MATERIAL FOR THIS TASK:
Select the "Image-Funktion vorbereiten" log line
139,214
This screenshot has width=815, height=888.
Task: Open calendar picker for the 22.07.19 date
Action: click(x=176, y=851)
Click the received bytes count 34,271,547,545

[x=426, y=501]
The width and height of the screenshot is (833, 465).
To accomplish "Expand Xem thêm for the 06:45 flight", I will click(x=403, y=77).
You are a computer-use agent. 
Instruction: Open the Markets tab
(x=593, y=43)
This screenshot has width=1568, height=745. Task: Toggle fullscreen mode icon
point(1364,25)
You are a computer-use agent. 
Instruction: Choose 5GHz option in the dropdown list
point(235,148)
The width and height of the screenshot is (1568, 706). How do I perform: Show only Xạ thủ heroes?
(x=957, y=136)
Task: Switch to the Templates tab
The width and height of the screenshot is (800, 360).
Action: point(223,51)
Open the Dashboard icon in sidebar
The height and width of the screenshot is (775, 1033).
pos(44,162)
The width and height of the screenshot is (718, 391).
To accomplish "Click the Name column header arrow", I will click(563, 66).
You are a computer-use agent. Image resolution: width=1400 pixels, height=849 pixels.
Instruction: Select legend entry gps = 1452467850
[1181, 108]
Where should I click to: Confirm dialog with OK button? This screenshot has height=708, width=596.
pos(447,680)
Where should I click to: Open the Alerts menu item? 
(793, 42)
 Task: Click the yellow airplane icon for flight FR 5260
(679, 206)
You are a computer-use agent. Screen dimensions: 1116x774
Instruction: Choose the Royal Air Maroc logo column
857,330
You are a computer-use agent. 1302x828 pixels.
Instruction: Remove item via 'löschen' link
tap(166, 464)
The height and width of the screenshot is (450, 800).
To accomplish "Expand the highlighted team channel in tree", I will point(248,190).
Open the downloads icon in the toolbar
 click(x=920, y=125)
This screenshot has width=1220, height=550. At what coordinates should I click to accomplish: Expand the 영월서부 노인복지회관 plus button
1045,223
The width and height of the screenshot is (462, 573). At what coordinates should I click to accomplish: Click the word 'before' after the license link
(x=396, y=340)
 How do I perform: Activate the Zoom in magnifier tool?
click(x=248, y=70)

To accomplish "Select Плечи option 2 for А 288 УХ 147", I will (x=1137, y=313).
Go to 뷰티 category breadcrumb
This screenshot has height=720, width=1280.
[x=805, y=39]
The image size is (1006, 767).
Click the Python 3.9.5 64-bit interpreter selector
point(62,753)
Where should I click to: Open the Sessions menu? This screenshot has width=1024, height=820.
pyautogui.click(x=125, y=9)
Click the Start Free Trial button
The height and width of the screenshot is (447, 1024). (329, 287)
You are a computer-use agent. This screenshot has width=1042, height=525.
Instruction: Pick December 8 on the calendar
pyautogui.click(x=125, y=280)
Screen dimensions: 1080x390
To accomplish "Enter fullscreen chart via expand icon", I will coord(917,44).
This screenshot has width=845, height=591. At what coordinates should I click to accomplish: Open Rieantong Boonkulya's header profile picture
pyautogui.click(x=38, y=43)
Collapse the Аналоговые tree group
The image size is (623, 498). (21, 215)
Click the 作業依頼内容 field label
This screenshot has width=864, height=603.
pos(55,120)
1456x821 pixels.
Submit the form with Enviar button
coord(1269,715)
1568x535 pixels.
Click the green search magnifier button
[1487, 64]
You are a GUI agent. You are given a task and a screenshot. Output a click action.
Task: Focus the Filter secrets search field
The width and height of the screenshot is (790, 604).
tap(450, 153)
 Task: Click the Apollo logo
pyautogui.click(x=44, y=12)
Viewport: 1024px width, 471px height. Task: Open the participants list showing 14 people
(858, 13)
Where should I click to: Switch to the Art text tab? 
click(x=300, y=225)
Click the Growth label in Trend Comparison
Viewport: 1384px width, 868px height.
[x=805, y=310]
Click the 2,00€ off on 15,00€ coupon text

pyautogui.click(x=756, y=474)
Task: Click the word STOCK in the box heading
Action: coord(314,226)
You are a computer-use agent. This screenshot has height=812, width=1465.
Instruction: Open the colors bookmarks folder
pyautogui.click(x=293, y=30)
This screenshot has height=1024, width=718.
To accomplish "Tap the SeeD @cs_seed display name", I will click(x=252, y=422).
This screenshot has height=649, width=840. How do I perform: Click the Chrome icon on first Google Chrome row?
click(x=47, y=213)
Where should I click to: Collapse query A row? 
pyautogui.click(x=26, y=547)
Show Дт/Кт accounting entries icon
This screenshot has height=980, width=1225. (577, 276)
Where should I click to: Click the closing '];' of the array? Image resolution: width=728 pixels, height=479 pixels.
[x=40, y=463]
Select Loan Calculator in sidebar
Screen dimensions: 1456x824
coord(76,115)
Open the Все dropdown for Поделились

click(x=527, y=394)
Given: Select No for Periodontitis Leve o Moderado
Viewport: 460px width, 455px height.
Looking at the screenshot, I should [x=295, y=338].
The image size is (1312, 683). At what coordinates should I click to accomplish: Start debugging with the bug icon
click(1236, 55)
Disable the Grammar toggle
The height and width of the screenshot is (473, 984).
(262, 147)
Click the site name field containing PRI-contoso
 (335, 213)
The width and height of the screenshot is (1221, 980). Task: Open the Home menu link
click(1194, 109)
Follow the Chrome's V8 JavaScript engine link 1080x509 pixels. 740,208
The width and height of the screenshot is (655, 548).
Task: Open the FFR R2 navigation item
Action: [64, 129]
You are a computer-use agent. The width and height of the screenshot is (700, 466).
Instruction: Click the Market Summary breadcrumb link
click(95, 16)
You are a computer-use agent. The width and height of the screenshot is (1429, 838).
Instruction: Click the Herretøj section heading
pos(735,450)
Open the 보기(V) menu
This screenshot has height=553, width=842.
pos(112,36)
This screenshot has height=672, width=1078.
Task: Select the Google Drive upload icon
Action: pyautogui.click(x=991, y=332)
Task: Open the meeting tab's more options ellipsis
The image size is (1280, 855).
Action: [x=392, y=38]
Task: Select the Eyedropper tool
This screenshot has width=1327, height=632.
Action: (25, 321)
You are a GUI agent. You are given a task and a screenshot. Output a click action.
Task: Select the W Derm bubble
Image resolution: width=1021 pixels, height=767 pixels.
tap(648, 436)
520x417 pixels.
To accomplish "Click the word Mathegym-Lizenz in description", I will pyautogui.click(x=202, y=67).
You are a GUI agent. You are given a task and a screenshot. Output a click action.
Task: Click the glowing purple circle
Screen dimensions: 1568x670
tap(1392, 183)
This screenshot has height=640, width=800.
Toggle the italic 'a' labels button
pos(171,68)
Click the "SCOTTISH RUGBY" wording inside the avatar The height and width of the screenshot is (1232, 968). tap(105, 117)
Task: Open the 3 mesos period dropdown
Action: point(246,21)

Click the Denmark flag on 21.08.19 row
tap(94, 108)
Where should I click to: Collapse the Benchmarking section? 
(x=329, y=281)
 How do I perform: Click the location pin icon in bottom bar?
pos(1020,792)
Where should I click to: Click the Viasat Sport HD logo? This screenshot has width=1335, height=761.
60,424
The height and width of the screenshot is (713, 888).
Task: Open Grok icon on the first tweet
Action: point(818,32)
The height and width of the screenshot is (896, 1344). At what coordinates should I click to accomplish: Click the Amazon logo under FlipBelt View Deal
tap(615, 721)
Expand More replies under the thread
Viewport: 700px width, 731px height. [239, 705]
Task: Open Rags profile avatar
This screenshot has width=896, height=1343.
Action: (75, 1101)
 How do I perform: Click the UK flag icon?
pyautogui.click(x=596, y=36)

TRY IT: Reproduce every record above exactly as it is written.

FINISHED EXERCISE:
Select the "Image-Funktion vorbereiten" log line
139,214
This screenshot has width=815, height=888.
Task: Open calendar picker for the 22.07.19 date
Action: click(x=176, y=851)
Click the received bytes count 34,271,547,545

[x=426, y=501]
The width and height of the screenshot is (833, 465).
To accomplish "Expand Xem thêm for the 06:45 flight", I will click(x=403, y=77).
You are a computer-use agent. 
Instruction: Open the Markets tab
(x=593, y=43)
This screenshot has width=1568, height=745. Task: Toggle fullscreen mode icon
point(1364,25)
You are a computer-use agent. 
Instruction: Choose 5GHz option in the dropdown list
point(235,148)
The width and height of the screenshot is (1568, 706). How do I perform: Show only Xạ thủ heroes?
(x=957, y=136)
Task: Switch to the Templates tab
The width and height of the screenshot is (800, 360).
Action: point(223,51)
Open the Dashboard icon in sidebar
The height and width of the screenshot is (775, 1033).
pos(44,162)
The width and height of the screenshot is (718, 391).
To accomplish "Click the Name column header arrow", I will click(563, 66).
You are a computer-use agent. Image resolution: width=1400 pixels, height=849 pixels.
Instruction: Select legend entry gps = 1452467850
[1181, 108]
Where should I click to: Confirm dialog with OK button? This screenshot has height=708, width=596.
pos(447,680)
Where should I click to: Open the Alerts menu item? 
(793, 42)
 Task: Click the yellow airplane icon for flight FR 5260
(679, 206)
You are a computer-use agent. Screen dimensions: 1116x774
Instruction: Choose the Royal Air Maroc logo column
857,330
You are a computer-use agent. 1302x828 pixels.
Instruction: Remove item via 'löschen' link
tap(166, 464)
The height and width of the screenshot is (450, 800).
To accomplish "Expand the highlighted team channel in tree", I will point(248,190).
Open the downloads icon in the toolbar
 click(x=920, y=125)
This screenshot has width=1220, height=550. At what coordinates should I click to accomplish: Expand the 영월서부 노인복지회관 plus button
1045,223
The width and height of the screenshot is (462, 573). At what coordinates should I click to accomplish: Click the word 'before' after the license link
(x=396, y=340)
 How do I perform: Activate the Zoom in magnifier tool?
click(x=248, y=70)

To accomplish "Select Плечи option 2 for А 288 УХ 147", I will (x=1137, y=313).
Go to 뷰티 category breadcrumb
This screenshot has height=720, width=1280.
[x=805, y=39]
The image size is (1006, 767).
Click the Python 3.9.5 64-bit interpreter selector
point(62,753)
Where should I click to: Open the Sessions menu? This screenshot has width=1024, height=820.
pyautogui.click(x=125, y=9)
Click the Start Free Trial button
The height and width of the screenshot is (447, 1024). (329, 287)
You are a computer-use agent. This screenshot has width=1042, height=525.
Instruction: Pick December 8 on the calendar
pyautogui.click(x=125, y=280)
Screen dimensions: 1080x390
To accomplish "Enter fullscreen chart via expand icon", I will coord(917,44).
This screenshot has width=845, height=591. At what coordinates should I click to accomplish: Open Rieantong Boonkulya's header profile picture
pyautogui.click(x=38, y=43)
Collapse the Аналоговые tree group
The image size is (623, 498). (21, 215)
Click the 作業依頼内容 field label
This screenshot has width=864, height=603.
pos(55,120)
1456x821 pixels.
Submit the form with Enviar button
coord(1269,715)
1568x535 pixels.
Click the green search magnifier button
[1487, 64]
You are a GUI agent. You are given a task and a screenshot. Output a click action.
Task: Focus the Filter secrets search field
The width and height of the screenshot is (790, 604).
tap(450, 153)
 Task: Click the Apollo logo
pyautogui.click(x=44, y=12)
Viewport: 1024px width, 471px height. Task: Open the participants list showing 14 people
(858, 13)
Where should I click to: Switch to the Art text tab? 
click(x=300, y=225)
Click the Growth label in Trend Comparison
Viewport: 1384px width, 868px height.
[x=805, y=310]
Click the 2,00€ off on 15,00€ coupon text

pyautogui.click(x=756, y=474)
Task: Click the word STOCK in the box heading
Action: coord(314,226)
You are a computer-use agent. This screenshot has height=812, width=1465.
Instruction: Open the colors bookmarks folder
pyautogui.click(x=293, y=30)
This screenshot has height=1024, width=718.
To accomplish "Tap the SeeD @cs_seed display name", I will click(x=252, y=422).
This screenshot has height=649, width=840. How do I perform: Click the Chrome icon on first Google Chrome row?
click(x=47, y=213)
Where should I click to: Collapse query A row? 
pyautogui.click(x=26, y=547)
Show Дт/Кт accounting entries icon
This screenshot has height=980, width=1225. (577, 276)
Where should I click to: Click the closing '];' of the array? Image resolution: width=728 pixels, height=479 pixels.
[x=40, y=463]
Select Loan Calculator in sidebar
Screen dimensions: 1456x824
coord(76,115)
Open the Все dropdown for Поделились

click(x=527, y=394)
Given: Select No for Periodontitis Leve o Moderado
Viewport: 460px width, 455px height.
Looking at the screenshot, I should [x=295, y=338].
The image size is (1312, 683). At what coordinates should I click to accomplish: Start debugging with the bug icon
click(1236, 55)
Disable the Grammar toggle
The height and width of the screenshot is (473, 984).
(262, 147)
Click the site name field containing PRI-contoso
 (335, 213)
The width and height of the screenshot is (1221, 980). Task: Open the Home menu link
click(1194, 109)
Follow the Chrome's V8 JavaScript engine link 1080x509 pixels. 740,208
The width and height of the screenshot is (655, 548).
Task: Open the FFR R2 navigation item
Action: [64, 129]
You are a computer-use agent. The width and height of the screenshot is (700, 466).
Instruction: Click the Market Summary breadcrumb link
click(95, 16)
You are a computer-use agent. The width and height of the screenshot is (1429, 838).
Instruction: Click the Herretøj section heading
pos(735,450)
Open the 보기(V) menu
This screenshot has height=553, width=842.
pos(112,36)
This screenshot has height=672, width=1078.
Task: Select the Google Drive upload icon
Action: pyautogui.click(x=991, y=332)
Task: Open the meeting tab's more options ellipsis
The image size is (1280, 855).
Action: [x=392, y=38]
Task: Select the Eyedropper tool
This screenshot has width=1327, height=632.
Action: (25, 321)
You are a GUI agent. You are given a task and a screenshot. Output a click action.
Task: Select the W Derm bubble
Image resolution: width=1021 pixels, height=767 pixels.
tap(648, 436)
520x417 pixels.
To accomplish "Click the word Mathegym-Lizenz in description", I will pyautogui.click(x=202, y=67).
You are a GUI agent. You are given a task and a screenshot. Output a click action.
Task: Click the glowing purple circle
Screen dimensions: 1568x670
tap(1392, 183)
This screenshot has height=640, width=800.
Toggle the italic 'a' labels button
pos(171,68)
Click the "SCOTTISH RUGBY" wording inside the avatar The height and width of the screenshot is (1232, 968). tap(105, 117)
Task: Open the 3 mesos period dropdown
Action: point(246,21)

Click the Denmark flag on 21.08.19 row
tap(94, 108)
Where should I click to: Collapse the Benchmarking section? 
(x=329, y=281)
 How do I perform: Click the location pin icon in bottom bar?
pos(1020,792)
Where should I click to: Click the Viasat Sport HD logo? This screenshot has width=1335, height=761.
60,424
The height and width of the screenshot is (713, 888).
Task: Open Grok icon on the first tweet
Action: point(818,32)
The height and width of the screenshot is (896, 1344). At what coordinates should I click to accomplish: Click the Amazon logo under FlipBelt View Deal
tap(615, 721)
Expand More replies under the thread
Viewport: 700px width, 731px height. [239, 705]
Task: Open Rags profile avatar
This screenshot has width=896, height=1343.
Action: (75, 1101)
 How do I perform: Click the UK flag icon?
pyautogui.click(x=596, y=36)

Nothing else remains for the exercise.